▶ Supplied data
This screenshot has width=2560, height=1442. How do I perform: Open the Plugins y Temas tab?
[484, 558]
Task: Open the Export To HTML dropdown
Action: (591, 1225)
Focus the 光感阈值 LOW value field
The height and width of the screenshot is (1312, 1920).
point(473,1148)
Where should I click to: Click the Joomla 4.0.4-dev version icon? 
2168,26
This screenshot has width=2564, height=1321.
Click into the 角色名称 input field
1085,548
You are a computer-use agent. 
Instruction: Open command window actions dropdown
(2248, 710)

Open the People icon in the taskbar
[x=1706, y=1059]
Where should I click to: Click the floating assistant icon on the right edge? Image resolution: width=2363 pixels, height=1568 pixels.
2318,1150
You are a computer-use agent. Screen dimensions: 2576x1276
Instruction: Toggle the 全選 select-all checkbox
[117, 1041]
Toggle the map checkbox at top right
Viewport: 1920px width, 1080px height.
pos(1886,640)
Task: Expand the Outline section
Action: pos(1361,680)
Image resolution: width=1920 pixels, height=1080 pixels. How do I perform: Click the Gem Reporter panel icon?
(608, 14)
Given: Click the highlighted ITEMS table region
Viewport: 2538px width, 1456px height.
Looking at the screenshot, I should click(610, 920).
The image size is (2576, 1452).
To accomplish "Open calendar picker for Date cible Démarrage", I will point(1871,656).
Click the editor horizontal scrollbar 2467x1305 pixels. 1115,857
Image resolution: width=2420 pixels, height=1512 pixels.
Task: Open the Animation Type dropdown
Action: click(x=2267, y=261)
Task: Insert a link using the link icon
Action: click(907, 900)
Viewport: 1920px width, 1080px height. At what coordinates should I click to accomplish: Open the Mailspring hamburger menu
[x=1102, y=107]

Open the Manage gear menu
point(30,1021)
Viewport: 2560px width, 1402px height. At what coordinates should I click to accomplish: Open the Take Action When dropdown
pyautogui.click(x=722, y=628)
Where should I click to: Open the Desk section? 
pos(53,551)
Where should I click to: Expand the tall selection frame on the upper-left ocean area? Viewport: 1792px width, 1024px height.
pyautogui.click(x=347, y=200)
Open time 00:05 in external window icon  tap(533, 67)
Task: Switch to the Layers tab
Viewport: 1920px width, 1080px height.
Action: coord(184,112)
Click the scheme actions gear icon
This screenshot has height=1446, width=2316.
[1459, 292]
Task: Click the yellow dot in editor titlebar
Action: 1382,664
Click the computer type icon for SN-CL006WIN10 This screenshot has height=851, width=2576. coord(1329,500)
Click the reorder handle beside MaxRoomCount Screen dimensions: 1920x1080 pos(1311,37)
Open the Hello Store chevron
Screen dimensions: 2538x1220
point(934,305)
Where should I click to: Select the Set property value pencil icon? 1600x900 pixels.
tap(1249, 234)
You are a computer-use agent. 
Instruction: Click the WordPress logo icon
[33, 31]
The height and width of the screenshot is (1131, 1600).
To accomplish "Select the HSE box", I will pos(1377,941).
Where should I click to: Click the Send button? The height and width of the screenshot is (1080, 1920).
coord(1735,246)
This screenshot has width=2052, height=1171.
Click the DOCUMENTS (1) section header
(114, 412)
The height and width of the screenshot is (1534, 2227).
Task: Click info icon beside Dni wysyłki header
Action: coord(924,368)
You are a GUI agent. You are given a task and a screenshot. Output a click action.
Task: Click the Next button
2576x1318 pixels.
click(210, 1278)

▶ Try it
Go through the records and repeat each one exactly as written.

▶ Task output
This screenshot has width=2560, height=1442. How do I perform: Open the Plugins y Temas tab?
[484, 558]
Task: Open the Export To HTML dropdown
Action: (591, 1225)
Focus the 光感阈值 LOW value field
The height and width of the screenshot is (1312, 1920).
point(473,1148)
Where should I click to: Click the Joomla 4.0.4-dev version icon? 
2168,26
This screenshot has width=2564, height=1321.
Click into the 角色名称 input field
1085,548
You are a computer-use agent. 
Instruction: Open command window actions dropdown
(2248, 710)

Open the People icon in the taskbar
[x=1706, y=1059]
Where should I click to: Click the floating assistant icon on the right edge? Image resolution: width=2363 pixels, height=1568 pixels.
2318,1150
You are a computer-use agent. Screen dimensions: 2576x1276
Instruction: Toggle the 全選 select-all checkbox
[117, 1041]
Toggle the map checkbox at top right
Viewport: 1920px width, 1080px height.
pos(1886,640)
Task: Expand the Outline section
Action: pos(1361,680)
Image resolution: width=1920 pixels, height=1080 pixels. How do I perform: Click the Gem Reporter panel icon?
(608, 14)
Given: Click the highlighted ITEMS table region
Viewport: 2538px width, 1456px height.
Looking at the screenshot, I should click(610, 920).
The image size is (2576, 1452).
To accomplish "Open calendar picker for Date cible Démarrage", I will point(1871,656).
Click the editor horizontal scrollbar 2467x1305 pixels. 1115,857
Image resolution: width=2420 pixels, height=1512 pixels.
Task: Open the Animation Type dropdown
Action: click(x=2267, y=261)
Task: Insert a link using the link icon
Action: click(907, 900)
Viewport: 1920px width, 1080px height. At what coordinates should I click to accomplish: Open the Mailspring hamburger menu
[x=1102, y=107]

Open the Manage gear menu
point(30,1021)
Viewport: 2560px width, 1402px height. At what coordinates should I click to accomplish: Open the Take Action When dropdown
pyautogui.click(x=722, y=628)
Where should I click to: Open the Desk section? 
pos(53,551)
Where should I click to: Expand the tall selection frame on the upper-left ocean area? Viewport: 1792px width, 1024px height.
pyautogui.click(x=347, y=200)
Open time 00:05 in external window icon  tap(533, 67)
Task: Switch to the Layers tab
Viewport: 1920px width, 1080px height.
Action: coord(184,112)
Click the scheme actions gear icon
This screenshot has height=1446, width=2316.
[1459, 292]
Task: Click the yellow dot in editor titlebar
Action: 1382,664
Click the computer type icon for SN-CL006WIN10 This screenshot has height=851, width=2576. coord(1329,500)
Click the reorder handle beside MaxRoomCount Screen dimensions: 1920x1080 pos(1311,37)
Open the Hello Store chevron
Screen dimensions: 2538x1220
point(934,305)
Where should I click to: Select the Set property value pencil icon? 1600x900 pixels.
tap(1249, 234)
You are a computer-use agent. 
Instruction: Click the WordPress logo icon
[33, 31]
The height and width of the screenshot is (1131, 1600).
To accomplish "Select the HSE box", I will pos(1377,941).
Where should I click to: Click the Send button? The height and width of the screenshot is (1080, 1920).
coord(1735,246)
This screenshot has width=2052, height=1171.
Click the DOCUMENTS (1) section header
(114, 412)
The height and width of the screenshot is (1534, 2227).
Task: Click info icon beside Dni wysyłki header
Action: coord(924,368)
You are a GUI agent. You are given a task and a screenshot. Output a click action.
Task: Click the Next button
2576x1318 pixels.
click(210, 1278)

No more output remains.